Mit der geförderten Arbeitsmarktorientierung im Einzelcoaching oder als gruppenmaßnahme auf der Grundlage eines Aktivierungs- und Vermittlungsgutscheines (AVGS) gibt es eine Möglichkeit, kompetent unterstützt und marktbezogen ausgerichtet Unsicherheiten und Defizite hinsichtlich möglicher neuer Entwicklungswege und deren Bedingungen zu überwinden, neue Wege mit innerer Überzeugung und Sicherheit zu beschreiten.
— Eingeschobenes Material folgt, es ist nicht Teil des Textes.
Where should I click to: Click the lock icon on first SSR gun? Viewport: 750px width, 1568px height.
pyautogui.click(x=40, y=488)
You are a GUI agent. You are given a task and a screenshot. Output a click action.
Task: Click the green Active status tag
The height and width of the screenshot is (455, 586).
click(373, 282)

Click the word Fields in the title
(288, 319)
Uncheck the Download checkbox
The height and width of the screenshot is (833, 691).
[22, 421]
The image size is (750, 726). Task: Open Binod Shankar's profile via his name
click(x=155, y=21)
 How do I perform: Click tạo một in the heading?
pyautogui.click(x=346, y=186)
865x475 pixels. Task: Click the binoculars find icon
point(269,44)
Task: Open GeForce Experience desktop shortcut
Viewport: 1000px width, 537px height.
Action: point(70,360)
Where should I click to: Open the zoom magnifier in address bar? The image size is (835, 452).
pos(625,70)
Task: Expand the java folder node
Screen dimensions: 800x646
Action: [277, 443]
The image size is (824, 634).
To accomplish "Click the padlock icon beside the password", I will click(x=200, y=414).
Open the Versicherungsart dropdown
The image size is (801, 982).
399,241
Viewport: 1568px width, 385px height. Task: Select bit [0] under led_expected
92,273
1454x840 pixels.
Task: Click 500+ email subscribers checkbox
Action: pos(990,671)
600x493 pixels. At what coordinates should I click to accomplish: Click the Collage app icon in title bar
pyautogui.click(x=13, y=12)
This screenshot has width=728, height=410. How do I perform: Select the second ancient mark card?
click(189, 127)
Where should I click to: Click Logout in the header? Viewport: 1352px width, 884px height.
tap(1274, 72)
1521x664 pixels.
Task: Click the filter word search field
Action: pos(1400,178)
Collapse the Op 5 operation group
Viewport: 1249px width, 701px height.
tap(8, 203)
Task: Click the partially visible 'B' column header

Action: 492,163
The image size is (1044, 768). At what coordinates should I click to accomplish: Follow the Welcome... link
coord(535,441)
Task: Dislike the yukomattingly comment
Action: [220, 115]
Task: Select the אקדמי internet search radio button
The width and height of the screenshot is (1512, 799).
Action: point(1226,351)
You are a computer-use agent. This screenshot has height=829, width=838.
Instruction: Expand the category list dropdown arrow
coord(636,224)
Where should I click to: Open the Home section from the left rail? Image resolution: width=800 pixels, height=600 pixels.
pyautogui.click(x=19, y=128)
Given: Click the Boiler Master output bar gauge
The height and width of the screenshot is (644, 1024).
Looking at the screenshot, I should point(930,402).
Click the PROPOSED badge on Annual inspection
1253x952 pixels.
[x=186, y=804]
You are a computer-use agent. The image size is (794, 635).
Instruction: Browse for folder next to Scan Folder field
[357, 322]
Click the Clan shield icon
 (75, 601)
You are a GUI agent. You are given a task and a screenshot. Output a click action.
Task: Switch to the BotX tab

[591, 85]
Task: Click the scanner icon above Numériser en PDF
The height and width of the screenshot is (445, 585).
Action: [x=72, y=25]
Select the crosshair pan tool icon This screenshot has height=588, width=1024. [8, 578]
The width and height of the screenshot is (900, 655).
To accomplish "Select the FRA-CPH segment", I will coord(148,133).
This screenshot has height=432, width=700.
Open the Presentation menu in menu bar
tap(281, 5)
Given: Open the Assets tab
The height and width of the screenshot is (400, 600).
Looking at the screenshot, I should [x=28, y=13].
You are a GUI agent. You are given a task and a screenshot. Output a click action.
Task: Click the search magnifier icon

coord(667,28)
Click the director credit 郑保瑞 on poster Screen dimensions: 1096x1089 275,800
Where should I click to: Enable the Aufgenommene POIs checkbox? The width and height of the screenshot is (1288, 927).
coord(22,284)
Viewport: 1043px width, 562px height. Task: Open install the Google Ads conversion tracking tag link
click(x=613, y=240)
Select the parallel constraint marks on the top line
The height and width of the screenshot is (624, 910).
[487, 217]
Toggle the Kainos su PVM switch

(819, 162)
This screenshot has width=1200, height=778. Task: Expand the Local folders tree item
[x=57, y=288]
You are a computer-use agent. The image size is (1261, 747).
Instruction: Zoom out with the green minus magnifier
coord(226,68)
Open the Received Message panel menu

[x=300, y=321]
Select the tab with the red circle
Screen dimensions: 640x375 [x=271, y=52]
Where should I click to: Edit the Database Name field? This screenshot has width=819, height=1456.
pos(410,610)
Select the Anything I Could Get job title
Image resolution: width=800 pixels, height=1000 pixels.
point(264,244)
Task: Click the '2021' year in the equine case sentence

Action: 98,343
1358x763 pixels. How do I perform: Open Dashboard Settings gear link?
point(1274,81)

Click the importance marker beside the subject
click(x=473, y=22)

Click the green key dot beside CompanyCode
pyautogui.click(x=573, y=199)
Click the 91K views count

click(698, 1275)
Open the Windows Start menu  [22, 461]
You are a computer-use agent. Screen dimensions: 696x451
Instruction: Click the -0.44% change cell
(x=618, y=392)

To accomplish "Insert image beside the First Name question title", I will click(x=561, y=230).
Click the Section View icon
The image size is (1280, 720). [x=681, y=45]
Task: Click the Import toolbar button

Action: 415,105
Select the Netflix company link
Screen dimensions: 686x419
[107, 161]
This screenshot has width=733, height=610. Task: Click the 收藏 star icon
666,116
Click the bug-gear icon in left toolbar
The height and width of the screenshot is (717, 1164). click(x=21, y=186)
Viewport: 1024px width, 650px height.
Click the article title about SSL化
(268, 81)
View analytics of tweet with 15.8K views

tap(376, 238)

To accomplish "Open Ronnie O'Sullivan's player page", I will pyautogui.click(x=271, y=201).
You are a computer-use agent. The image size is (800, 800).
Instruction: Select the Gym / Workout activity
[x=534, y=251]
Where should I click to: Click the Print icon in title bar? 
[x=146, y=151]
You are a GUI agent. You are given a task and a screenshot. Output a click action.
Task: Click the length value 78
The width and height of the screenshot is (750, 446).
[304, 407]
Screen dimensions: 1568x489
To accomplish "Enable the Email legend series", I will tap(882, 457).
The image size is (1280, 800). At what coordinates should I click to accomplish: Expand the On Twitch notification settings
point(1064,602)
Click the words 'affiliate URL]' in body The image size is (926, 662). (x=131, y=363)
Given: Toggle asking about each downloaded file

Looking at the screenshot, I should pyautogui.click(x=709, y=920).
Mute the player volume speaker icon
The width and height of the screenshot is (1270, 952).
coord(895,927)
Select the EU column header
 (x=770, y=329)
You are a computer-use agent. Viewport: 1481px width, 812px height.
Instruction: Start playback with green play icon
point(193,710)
Im Rahmen der angebotenen Aktivierungsmaßnahmen sollen die Interessen an der privaten Sicherheitswirtschaft geweckt, Entwicklungsschritte motiviert und dafür auch die notwendigen Informationen gegeben werden. Bei entsprechendem Interesse und vorliegenden Voraussetzungen erfolgen im Rahmen einer spezifischen Unterweisung Informationen über die hauptsächlichen Einsatz- und Entwicklungsrichtungen im betrieblichen Werkschutz und den gewerblichen Sicherheitsdienstleistungen. Es gibt individuell konkrete Hinweise und Vorschläge, wie Lücken beseitigt werden können.

Individuell wird bestimmt, für welche Entwicklungs- und Qualifizierungsvariante für und in der Sicherheitswirtschaft tatsächlich eine Eignung, ein Interesse und die Voraussetzungen für einen erfolgreichen Abschluss einer Qualifizierung auch vorliegen. Insbesondere wird differenziert zwischen der IHK-Sachkundeprüfung gem. § 34 a GewO, der höherwertigen Teilqualifikation TQ 1 zur „Fachkraft für Schutz und Sicherheit“ als 1. Schritt und möglicher Beginn einer längerfristigen Qualifizierung sowie der Umschulung zur „Fachkraft für Schutz und Sicherheit (IHK)“. Danach können sowohl Interessent als auch Fördermittelgeber sachkundiger und zuverlässiger entscheiden, welche Qualifizierung die besten Erfolgsaussichten hat.